BEGIN

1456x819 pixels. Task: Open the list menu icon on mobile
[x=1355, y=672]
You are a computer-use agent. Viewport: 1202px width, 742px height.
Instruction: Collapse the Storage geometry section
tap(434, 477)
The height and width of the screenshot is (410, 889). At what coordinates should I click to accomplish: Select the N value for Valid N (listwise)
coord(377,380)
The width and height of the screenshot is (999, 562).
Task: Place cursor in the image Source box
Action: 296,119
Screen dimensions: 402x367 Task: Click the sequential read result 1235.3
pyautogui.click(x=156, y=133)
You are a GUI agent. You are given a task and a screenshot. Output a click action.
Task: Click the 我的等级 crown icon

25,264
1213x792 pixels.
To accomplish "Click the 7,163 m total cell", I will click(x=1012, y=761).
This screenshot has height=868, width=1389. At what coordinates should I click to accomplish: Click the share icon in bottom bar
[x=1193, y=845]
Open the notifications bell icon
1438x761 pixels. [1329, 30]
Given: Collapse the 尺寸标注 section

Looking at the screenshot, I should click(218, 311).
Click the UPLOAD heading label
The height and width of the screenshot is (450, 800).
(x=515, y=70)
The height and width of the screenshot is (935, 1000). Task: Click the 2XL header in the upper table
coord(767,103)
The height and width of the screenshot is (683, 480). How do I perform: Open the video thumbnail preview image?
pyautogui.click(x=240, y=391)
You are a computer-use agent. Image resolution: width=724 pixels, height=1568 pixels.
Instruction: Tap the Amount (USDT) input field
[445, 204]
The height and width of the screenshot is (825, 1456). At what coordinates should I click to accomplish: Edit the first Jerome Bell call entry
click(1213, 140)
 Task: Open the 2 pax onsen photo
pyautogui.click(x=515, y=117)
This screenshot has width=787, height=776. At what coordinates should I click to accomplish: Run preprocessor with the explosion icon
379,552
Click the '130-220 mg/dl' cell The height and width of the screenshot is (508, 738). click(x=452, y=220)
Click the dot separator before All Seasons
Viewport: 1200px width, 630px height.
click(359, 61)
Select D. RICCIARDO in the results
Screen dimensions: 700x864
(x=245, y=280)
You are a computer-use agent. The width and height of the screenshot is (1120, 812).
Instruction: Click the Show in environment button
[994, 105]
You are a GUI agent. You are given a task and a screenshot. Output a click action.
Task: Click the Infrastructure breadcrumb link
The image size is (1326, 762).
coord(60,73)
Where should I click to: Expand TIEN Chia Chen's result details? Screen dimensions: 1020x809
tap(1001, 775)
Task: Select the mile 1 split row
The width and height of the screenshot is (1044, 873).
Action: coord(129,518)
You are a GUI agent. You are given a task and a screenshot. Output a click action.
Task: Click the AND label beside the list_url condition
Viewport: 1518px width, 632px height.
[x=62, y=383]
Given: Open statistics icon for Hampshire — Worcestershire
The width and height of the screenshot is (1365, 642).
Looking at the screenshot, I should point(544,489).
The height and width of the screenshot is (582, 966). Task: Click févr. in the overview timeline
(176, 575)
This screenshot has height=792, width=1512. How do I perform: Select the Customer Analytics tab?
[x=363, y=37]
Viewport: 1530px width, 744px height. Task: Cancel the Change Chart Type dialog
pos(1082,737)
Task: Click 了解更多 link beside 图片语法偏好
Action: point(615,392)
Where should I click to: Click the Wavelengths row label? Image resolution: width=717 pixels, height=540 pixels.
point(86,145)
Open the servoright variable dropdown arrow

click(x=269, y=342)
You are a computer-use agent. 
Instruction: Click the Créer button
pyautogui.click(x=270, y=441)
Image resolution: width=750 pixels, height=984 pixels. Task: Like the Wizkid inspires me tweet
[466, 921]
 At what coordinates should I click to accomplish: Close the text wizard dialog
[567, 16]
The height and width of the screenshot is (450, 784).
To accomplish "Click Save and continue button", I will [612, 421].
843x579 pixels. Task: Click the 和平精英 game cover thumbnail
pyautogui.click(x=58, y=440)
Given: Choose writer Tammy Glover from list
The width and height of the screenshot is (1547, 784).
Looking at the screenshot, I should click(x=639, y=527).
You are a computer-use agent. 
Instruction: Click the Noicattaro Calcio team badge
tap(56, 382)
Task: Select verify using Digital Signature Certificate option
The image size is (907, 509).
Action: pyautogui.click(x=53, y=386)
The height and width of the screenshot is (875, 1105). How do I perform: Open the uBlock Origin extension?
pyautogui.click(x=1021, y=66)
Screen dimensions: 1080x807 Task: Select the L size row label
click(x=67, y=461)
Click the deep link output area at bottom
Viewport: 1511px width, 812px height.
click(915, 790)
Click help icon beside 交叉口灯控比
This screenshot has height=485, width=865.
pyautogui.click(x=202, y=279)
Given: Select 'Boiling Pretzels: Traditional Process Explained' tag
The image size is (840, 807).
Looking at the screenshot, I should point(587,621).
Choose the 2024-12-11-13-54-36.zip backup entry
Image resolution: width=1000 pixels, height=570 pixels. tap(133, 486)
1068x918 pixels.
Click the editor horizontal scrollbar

END

*Task directions*
For the material above, reproduce exactly the lines from the line with "You are a computer-use agent. Image" to the line with "You are a computer-use agent. The", inclusive, and exclude all others.

*The completed task*
You are a computer-use agent. Image resolution: width=724 pixels, height=1568 pixels.
Instruction: Tap the Amount (USDT) input field
[445, 204]
The height and width of the screenshot is (825, 1456). At what coordinates should I click to accomplish: Edit the first Jerome Bell call entry
click(1213, 140)
 Task: Open the 2 pax onsen photo
pyautogui.click(x=515, y=117)
This screenshot has width=787, height=776. At what coordinates should I click to accomplish: Run preprocessor with the explosion icon
379,552
Click the '130-220 mg/dl' cell The height and width of the screenshot is (508, 738). click(x=452, y=220)
Click the dot separator before All Seasons
Viewport: 1200px width, 630px height.
click(359, 61)
Select D. RICCIARDO in the results
Screen dimensions: 700x864
(x=245, y=280)
You are a computer-use agent. The width and height of the screenshot is (1120, 812).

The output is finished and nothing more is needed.